REQUIRED WORK | Set down exactly the lines below, starting at the one that contains "Given: Maximize the tTestReader window" and ending at the one that contains "661x440 pixels.", with both of those lines included and nothing else.

DATA FOR THE TASK |
※ ※ ※

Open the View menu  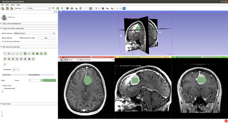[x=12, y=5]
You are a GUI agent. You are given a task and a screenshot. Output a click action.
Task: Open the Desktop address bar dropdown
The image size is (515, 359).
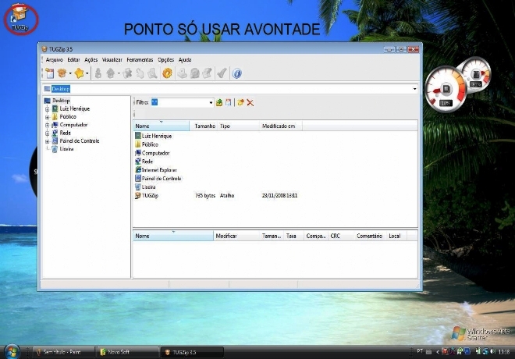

※ ※ ※

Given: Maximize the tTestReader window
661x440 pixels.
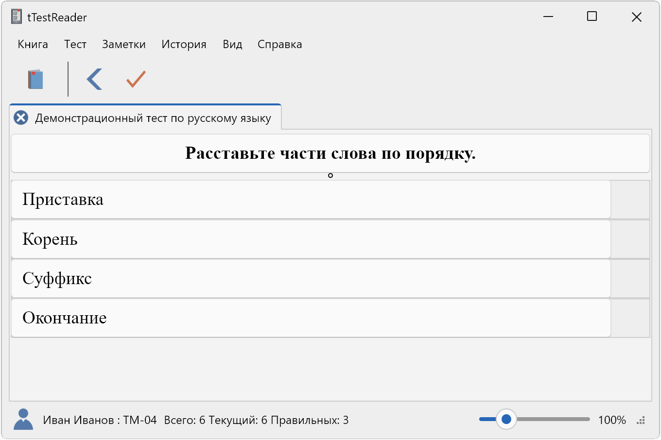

※ ※ ※

ANSWER BOX |
Given: Maximize the tTestReader window
661x440 pixels.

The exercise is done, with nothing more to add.